Thorn nodded. “My assassins will come out of the darkness after midnight. The generation I have sent to kill the Dark Sun-they should be almost immune to normal men. They exist more in the aethereal than the so-called real.”
Ash pondered the stars. “You will waste your pets on this mortal you feel challenges you, but I tell you, he is nothing. He does not even enter into my calculations.”
Thorn paused. “Really?” he asked.
Ash shook his black head. “He is nothing-a boy puffed with vanity and pride of birth. You react to him because he has all the things you did not have-wealth and power and good looks. If I am to be your mentor I must make you understand this. I can scarcely follow him in the aethereal, he is of so little account.”
Thorn frowned. “That makes no sense. He burns in the aethereal like a sun.”
Ash flicked his scythe. “You exaggerate.”
Thorn was silent. Trying to make out what Ash might mean-or what he might have just given away.
“After Ticondaga, none will stand against you,” Ash said.
Thorn thought, So you keep saying.
Liviapolis-Morgon Mortirmir
Deep in the university, at Liviapolis, Morgon woke to find that Tancreda had, after all, stayed with him. Her brother was snoring on a chair. She had brought him the manuscript he needed, and he’d begun to read-
More immediately, Tancreda was draped across Mortirmir, who was lying on a bench with a pair of Venike-made lenses in his right hand and a little known treatise by one of the magisters of the past called Optika in the other.
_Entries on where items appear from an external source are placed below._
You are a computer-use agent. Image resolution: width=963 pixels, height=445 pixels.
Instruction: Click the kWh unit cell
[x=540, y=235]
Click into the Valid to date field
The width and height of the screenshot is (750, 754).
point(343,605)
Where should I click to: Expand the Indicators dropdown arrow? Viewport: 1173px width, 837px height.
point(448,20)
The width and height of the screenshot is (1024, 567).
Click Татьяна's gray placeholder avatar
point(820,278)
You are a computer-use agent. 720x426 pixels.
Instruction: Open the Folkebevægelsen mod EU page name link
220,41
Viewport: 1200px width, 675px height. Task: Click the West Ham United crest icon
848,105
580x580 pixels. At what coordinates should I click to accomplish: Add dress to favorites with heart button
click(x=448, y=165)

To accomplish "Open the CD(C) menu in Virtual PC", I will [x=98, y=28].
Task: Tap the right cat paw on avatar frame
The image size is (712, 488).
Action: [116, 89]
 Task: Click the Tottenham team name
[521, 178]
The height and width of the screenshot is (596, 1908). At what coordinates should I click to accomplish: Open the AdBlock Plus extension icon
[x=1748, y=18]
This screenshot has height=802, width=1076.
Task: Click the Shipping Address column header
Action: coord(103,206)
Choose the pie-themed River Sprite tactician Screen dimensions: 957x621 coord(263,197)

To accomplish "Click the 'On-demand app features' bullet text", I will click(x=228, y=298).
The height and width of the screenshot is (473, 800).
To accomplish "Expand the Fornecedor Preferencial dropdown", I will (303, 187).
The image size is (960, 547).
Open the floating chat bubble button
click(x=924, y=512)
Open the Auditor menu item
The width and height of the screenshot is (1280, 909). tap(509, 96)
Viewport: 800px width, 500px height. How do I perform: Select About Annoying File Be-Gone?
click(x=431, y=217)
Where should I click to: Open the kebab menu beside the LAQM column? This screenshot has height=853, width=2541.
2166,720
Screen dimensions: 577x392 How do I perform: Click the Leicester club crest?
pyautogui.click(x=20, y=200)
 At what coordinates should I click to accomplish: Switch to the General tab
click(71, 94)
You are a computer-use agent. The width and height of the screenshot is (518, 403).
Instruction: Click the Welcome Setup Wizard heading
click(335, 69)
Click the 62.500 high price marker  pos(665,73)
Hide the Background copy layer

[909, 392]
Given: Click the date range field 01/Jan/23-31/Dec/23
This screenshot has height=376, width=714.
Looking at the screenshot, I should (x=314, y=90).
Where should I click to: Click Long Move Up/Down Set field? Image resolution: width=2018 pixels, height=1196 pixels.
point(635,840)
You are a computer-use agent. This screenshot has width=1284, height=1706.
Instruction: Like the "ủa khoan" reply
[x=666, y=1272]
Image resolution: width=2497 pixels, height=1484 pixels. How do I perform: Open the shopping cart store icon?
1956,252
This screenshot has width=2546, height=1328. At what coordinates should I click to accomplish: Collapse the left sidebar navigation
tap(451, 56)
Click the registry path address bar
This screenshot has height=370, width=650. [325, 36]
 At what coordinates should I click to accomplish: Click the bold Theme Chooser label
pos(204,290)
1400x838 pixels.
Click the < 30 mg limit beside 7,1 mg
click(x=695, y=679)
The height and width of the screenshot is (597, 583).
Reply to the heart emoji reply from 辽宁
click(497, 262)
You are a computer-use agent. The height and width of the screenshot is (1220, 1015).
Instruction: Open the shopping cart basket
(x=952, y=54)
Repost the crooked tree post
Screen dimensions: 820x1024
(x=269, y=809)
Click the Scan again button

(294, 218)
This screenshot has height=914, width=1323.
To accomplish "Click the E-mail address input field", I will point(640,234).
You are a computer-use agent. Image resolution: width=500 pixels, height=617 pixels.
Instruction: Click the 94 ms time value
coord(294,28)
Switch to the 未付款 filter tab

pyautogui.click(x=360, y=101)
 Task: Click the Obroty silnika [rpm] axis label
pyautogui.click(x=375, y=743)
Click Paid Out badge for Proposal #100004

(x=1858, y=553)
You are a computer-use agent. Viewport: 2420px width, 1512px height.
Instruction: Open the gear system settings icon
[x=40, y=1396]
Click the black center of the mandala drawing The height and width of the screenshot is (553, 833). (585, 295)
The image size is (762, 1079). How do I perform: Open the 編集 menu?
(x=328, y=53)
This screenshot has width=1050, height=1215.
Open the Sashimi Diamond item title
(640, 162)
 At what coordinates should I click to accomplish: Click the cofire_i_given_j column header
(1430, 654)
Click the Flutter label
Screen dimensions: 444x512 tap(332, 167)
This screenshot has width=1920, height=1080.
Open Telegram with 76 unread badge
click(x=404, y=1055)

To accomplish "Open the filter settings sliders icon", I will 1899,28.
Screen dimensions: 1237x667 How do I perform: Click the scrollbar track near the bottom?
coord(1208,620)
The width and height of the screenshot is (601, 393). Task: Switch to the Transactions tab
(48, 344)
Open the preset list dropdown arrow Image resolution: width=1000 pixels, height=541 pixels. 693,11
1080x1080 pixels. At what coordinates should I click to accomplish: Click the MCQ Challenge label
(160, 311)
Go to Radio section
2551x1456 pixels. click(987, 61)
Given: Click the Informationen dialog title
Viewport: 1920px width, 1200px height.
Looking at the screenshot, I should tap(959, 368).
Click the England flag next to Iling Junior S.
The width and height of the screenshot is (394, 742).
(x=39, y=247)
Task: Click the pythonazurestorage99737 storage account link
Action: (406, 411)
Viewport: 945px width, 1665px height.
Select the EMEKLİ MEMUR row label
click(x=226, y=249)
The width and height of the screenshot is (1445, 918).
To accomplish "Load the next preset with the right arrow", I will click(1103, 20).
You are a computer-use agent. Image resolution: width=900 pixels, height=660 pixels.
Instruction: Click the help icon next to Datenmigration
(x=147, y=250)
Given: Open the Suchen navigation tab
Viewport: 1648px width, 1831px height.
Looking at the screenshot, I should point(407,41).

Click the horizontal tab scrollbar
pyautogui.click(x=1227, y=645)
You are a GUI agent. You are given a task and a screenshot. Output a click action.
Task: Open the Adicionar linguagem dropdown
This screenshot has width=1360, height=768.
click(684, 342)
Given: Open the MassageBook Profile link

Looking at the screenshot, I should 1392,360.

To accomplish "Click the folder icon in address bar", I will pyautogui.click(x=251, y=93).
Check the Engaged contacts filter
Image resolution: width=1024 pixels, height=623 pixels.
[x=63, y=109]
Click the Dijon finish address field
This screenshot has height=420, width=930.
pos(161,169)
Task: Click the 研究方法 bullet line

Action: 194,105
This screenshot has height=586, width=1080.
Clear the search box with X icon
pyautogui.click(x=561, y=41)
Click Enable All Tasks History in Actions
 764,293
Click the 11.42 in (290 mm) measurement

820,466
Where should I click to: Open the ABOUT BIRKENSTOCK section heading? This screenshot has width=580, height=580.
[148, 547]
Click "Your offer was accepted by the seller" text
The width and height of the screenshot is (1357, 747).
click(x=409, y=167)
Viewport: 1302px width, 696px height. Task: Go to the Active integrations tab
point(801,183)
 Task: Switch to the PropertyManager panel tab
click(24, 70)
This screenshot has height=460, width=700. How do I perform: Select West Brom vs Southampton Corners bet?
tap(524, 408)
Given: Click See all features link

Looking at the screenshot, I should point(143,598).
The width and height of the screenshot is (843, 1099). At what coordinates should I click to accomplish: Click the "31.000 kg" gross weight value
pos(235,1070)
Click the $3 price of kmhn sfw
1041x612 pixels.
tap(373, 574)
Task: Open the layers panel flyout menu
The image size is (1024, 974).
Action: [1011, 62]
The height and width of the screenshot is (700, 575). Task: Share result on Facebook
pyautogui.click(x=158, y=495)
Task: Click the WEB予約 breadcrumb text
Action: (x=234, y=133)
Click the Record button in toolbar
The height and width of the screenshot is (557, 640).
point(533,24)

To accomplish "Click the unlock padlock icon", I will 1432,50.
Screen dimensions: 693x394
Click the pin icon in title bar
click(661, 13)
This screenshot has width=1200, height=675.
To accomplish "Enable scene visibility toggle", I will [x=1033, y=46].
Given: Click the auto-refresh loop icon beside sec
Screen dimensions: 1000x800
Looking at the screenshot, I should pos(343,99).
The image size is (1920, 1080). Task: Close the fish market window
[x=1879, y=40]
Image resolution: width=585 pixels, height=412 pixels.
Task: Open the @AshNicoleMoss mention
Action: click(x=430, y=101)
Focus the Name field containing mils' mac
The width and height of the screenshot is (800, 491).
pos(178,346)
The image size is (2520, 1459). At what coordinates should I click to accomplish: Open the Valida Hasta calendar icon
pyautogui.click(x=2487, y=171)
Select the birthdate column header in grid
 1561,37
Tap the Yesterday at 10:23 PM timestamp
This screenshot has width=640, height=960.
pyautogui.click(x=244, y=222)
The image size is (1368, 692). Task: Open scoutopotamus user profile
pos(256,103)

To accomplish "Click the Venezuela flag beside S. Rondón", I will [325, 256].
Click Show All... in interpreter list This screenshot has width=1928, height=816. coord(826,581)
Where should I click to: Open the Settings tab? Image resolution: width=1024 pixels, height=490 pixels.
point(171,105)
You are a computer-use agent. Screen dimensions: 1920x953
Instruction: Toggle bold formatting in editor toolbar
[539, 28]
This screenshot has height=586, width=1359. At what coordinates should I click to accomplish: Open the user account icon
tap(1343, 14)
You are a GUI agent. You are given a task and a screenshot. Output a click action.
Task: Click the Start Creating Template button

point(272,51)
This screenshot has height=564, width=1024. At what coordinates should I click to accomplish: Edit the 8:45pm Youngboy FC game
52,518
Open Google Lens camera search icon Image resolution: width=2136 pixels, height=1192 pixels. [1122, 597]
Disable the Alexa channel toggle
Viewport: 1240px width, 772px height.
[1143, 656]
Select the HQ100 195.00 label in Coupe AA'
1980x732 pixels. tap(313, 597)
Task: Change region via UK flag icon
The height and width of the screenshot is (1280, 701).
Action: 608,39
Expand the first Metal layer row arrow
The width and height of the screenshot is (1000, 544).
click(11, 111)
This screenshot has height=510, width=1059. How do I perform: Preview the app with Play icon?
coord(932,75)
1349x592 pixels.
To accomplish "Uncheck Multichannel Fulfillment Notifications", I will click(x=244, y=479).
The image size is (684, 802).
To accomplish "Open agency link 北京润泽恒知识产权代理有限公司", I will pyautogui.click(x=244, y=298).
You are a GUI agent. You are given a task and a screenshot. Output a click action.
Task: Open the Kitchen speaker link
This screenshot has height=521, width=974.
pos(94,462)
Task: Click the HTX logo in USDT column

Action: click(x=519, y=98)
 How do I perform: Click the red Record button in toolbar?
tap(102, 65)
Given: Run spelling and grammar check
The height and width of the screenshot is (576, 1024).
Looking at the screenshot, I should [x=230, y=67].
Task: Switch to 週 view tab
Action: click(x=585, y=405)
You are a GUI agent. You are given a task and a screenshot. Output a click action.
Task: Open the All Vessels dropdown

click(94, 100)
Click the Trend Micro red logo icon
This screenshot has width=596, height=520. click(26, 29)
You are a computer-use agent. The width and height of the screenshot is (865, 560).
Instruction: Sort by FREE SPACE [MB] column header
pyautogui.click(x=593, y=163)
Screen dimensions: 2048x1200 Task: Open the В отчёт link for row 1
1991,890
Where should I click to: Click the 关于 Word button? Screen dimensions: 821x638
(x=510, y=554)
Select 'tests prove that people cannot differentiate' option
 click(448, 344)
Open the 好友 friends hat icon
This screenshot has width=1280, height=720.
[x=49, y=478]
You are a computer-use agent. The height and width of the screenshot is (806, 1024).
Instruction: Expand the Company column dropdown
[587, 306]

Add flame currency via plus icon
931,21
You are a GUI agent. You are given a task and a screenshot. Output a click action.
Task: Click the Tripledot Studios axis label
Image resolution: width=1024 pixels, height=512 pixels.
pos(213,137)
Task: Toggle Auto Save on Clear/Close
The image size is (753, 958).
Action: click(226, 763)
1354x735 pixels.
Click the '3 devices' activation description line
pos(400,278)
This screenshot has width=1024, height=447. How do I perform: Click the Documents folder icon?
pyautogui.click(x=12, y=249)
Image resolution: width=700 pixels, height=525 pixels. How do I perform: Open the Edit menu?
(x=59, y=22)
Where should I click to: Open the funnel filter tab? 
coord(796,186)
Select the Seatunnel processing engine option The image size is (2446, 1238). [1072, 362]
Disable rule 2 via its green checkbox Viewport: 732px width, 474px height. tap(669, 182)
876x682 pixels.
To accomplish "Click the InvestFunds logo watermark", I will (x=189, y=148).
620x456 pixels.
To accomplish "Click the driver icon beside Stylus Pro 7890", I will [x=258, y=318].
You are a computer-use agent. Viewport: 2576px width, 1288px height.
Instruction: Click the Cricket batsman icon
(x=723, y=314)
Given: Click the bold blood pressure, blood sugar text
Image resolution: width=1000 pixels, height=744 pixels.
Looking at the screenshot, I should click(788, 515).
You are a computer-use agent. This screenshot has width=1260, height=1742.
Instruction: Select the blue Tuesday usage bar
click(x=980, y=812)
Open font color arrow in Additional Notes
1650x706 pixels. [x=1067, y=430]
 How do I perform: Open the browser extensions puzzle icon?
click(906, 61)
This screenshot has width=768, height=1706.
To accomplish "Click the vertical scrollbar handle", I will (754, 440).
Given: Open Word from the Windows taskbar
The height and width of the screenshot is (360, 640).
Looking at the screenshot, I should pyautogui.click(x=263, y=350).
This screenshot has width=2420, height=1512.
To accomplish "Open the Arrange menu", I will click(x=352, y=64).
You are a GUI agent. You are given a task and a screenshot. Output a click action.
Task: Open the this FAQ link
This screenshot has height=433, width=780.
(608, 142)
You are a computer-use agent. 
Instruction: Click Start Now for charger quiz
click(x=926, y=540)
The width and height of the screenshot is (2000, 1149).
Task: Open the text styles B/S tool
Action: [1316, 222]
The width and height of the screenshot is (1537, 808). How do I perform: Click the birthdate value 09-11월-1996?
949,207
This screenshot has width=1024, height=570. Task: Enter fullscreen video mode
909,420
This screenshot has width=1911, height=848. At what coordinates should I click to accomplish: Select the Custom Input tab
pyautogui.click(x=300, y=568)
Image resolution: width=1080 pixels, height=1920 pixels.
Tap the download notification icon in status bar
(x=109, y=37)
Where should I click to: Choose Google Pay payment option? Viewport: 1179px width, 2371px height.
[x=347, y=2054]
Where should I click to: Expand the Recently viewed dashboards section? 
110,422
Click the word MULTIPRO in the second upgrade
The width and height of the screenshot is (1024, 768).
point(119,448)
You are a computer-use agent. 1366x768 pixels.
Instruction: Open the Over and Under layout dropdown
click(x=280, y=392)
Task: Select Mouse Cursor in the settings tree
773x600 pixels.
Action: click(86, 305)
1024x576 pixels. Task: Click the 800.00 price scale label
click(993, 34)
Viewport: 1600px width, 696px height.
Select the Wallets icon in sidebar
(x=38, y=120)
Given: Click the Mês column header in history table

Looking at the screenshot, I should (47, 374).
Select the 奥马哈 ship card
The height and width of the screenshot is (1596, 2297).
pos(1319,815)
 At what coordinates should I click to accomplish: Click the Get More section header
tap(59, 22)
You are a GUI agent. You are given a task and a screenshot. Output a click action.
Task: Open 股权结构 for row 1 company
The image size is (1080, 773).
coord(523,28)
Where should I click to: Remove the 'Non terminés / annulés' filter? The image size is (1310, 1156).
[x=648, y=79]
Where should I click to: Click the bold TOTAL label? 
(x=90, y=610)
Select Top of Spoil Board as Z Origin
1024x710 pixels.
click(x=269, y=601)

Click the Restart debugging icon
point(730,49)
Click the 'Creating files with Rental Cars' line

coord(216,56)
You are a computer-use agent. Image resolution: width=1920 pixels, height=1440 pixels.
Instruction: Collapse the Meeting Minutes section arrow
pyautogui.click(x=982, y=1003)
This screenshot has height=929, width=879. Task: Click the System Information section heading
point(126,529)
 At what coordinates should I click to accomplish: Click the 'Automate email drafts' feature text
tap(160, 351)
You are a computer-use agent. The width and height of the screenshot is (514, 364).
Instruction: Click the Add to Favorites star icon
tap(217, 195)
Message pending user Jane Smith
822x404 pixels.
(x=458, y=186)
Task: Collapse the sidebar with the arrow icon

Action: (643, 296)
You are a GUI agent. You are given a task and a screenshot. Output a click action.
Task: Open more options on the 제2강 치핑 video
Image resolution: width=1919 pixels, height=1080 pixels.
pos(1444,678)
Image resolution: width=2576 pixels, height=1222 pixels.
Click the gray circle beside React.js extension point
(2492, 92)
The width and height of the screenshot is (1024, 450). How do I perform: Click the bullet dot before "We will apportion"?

He carefully dropped the book and the lenses to the floor.
Her hazel eyes opened.
“You are very beautiful,” he said.
“Could I just once be very intelligent, or elegant, or perhaps stubborn or clever?” she asked sleepily. “Must it be beautiful? Always?” She narrowed her eyes. “Who found the manuscript on lenses? Mmmm? Was that beauty?”
Mortirmir glanced at the brother, and then, greatly daring, leaned over her and put his mouth on hers. He winked in his head at the absent shade of Harmodius.
Her lips remained tightly closed until the tip of his tongue licked them lightly, and then they sprang open-a delicious parting that left him giddy.